The GGPA typically outlines the terms of the purchase, including the volume and price of RNG, the term of the agreement, and the delivery and transport of the gas. The agreement also includes provisions for quality standards, measurement and verification of the RNG, and environmental attributes associated with the RNG such as renewable energy credits.
The primary benefit of a GGPA is the reduction of greenhouse gas emissions. RNG production captures and reuses methane that would otherwise be released into the atmosphere, thereby reducing the overall carbon footprint of the customer. GGPA can also provide a secure and reliable source of energy for the customer, as RNG production is not subject to the same price fluctuations as traditional natural gas.
GGPA is becoming increasingly popular as more companies and utilities seek to reduce their carbon footprint and meet sustainability goals.
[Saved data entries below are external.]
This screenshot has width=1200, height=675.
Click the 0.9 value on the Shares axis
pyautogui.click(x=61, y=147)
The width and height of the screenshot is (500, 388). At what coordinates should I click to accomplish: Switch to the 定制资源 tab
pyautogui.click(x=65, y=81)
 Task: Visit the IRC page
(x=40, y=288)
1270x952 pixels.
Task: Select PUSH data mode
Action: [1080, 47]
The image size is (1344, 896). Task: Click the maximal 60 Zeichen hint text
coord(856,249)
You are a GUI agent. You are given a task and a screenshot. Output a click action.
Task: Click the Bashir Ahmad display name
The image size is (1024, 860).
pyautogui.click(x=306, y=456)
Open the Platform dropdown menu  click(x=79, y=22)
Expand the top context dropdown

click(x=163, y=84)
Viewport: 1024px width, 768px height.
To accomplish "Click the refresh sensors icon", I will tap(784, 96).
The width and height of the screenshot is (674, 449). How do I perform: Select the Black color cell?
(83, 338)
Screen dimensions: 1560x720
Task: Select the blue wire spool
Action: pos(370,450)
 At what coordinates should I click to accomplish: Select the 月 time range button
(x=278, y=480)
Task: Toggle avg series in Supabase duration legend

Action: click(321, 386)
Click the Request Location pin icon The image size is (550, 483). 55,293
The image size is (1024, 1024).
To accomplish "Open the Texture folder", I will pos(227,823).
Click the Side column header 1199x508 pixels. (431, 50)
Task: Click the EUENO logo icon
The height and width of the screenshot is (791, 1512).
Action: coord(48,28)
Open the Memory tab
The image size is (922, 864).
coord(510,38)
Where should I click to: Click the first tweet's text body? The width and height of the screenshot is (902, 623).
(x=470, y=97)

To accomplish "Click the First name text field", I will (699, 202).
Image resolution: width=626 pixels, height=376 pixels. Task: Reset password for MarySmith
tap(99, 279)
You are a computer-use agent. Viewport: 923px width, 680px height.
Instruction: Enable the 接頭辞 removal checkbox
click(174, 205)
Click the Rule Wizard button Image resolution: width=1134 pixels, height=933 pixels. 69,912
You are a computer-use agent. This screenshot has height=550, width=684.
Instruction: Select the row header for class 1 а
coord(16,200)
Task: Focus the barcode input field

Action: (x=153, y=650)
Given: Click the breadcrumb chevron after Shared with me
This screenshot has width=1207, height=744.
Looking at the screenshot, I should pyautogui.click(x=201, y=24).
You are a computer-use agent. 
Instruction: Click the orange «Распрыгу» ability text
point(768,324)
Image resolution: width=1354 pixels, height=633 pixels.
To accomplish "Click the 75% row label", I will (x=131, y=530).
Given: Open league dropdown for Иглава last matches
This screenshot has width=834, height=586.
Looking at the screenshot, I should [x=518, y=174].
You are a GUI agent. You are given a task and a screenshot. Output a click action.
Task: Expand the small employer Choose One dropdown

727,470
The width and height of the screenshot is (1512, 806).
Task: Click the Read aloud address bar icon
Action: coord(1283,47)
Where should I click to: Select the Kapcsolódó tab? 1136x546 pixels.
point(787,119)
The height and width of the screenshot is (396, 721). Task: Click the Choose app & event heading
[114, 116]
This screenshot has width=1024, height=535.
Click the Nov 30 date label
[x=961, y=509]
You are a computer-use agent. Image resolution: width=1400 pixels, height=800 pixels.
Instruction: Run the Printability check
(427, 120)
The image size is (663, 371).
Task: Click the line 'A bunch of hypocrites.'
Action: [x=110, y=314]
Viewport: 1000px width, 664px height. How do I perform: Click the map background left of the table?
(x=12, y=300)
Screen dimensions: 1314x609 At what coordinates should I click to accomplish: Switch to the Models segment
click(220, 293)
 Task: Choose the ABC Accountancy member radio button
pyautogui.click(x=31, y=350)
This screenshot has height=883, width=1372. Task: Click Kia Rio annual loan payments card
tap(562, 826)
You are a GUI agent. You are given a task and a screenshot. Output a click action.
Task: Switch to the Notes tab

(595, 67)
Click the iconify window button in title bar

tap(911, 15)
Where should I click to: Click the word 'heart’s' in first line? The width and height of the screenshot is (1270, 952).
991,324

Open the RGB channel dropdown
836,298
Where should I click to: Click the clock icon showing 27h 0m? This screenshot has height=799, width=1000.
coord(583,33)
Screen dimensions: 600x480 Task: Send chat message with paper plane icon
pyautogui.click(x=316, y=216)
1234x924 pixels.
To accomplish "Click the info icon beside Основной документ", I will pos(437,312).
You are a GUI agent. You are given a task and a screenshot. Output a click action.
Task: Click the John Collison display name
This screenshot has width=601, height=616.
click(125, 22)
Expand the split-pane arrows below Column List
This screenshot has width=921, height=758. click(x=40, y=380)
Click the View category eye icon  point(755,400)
Examples of companies that have entered into GGPA include Amazon, Google, and Walmart. The use of GGPA has also been encouraged by government policies such as California`s Low Carbon Fuel Standard and the Renewable Fuel Standard.
In conclusion, a green gas purchase agreement is a contract between a renewable gas producer and a customer to purchase and use renewable natural gas as a substitute for traditional natural gas. GGPA can provide a secure and reliable source of energy while simultaneously reducing greenhouse gas emissions. As the demand for sustainable energy sources continues to grow, GGPA is likely to become an increasingly important tool for companies and utilities to meet their sustainability goals.